Hebe Uhart: cuando “la cosa diaria” se vuelve literatura
Edición Impresa | 18 de Enero de 2026 | 03:59
Hebe Uhart fue una de esas escritoras que parecían escribir al costado del camino, sin estridencias ni alardes, pero con una precisión que desarma. Nació en Buenos Aires en 1936 y murió en 2018, y durante décadas construyó una obra silenciosa y contundente que hoy es leída como una de las más singulares de la literatura argentina contemporánea. Fue narradora, cronista, ensayista y, sobre todo, una observadora infatigable de la vida cotidiana.
Su literatura se nutre de lo mínimo: una conversación escuchada al pasar, una rareza familiar, una escena escolar, una excursión por pueblos del interior. En esos gestos pequeños, Uhart encontraba una verdad más profunda que en los grandes acontecimientos. Sus cuentos y crónicas están poblados de personajes excéntricos, entrañables, torpes o descolocados, narrados siempre con una mezcla muy particular de ironía, ternura y lucidez.

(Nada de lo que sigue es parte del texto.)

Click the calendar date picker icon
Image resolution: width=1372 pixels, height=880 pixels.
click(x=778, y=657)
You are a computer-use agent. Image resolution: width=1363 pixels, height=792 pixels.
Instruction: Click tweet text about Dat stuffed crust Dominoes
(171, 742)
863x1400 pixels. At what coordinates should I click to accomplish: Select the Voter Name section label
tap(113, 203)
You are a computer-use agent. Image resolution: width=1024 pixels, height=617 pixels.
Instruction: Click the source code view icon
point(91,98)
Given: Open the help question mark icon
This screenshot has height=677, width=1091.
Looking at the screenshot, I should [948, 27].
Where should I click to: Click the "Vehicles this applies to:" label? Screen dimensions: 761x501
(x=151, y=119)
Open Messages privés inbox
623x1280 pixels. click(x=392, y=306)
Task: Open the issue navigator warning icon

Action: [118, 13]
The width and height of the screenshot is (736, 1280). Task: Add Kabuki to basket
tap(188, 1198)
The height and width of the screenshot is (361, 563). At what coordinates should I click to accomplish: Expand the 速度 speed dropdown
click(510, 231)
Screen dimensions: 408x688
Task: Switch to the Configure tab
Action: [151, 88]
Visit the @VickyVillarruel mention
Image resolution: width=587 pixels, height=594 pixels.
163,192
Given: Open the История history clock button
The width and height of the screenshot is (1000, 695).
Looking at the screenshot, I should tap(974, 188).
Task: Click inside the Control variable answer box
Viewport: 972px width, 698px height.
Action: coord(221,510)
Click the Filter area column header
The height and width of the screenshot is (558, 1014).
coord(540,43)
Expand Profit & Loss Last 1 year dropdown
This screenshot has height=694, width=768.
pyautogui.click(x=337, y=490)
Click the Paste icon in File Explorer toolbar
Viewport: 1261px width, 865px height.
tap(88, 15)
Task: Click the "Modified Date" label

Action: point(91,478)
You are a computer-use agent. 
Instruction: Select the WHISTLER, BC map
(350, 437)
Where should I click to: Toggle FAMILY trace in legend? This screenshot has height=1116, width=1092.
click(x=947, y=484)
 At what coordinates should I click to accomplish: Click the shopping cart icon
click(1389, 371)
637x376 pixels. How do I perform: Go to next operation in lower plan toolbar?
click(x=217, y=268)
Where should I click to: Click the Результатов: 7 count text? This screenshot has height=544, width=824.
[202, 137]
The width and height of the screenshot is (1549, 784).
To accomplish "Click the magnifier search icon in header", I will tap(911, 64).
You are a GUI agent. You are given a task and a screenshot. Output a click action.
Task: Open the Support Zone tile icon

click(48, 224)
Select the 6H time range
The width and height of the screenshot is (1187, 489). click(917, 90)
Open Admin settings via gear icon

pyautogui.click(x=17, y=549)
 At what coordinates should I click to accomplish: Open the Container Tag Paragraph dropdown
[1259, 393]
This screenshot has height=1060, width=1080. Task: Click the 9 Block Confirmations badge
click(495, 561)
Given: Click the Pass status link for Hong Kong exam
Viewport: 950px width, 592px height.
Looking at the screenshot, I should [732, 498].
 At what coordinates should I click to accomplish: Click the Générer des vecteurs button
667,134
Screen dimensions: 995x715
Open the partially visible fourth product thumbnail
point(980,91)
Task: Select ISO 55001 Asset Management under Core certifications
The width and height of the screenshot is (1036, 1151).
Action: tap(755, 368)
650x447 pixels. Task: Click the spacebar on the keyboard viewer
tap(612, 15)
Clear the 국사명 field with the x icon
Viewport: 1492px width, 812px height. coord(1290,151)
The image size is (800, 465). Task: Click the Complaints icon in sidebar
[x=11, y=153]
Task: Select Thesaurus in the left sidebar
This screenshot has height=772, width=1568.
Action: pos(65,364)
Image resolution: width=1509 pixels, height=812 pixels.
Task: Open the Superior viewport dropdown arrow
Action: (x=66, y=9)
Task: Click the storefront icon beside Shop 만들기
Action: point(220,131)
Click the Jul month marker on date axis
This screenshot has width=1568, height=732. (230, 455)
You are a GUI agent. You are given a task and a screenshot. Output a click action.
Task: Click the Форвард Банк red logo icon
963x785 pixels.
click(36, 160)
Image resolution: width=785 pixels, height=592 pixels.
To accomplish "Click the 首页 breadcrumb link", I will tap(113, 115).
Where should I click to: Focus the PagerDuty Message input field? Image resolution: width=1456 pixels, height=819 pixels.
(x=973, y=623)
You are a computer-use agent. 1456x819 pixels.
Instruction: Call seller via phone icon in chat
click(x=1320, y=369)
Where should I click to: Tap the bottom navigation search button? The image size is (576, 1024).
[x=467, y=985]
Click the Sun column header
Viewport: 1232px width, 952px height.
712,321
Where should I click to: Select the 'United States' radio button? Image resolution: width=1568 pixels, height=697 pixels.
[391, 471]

Libros como “Guiando la hiedra”, “Del cielo a casa” o “Camilo asciende y otros relatos” condensan su modo de mirar: una escritura aparentemente sencilla, casi oral, que esconde un trabajo finísimo sobre el ritmo, la voz y el punto de vista. Uhart sabía escuchar, y esa escucha se trasladaba a la página.
Además de escribir, fue una docente fundamental. Durante años dictó talleres literarios por los que pasaron varias generaciones de escritores y escritoras. Su enseñanza no buscaba imponer un estilo, sino afinar la percepción: aprender a mirar, a oír, a registrar el mundo antes de escribirlo.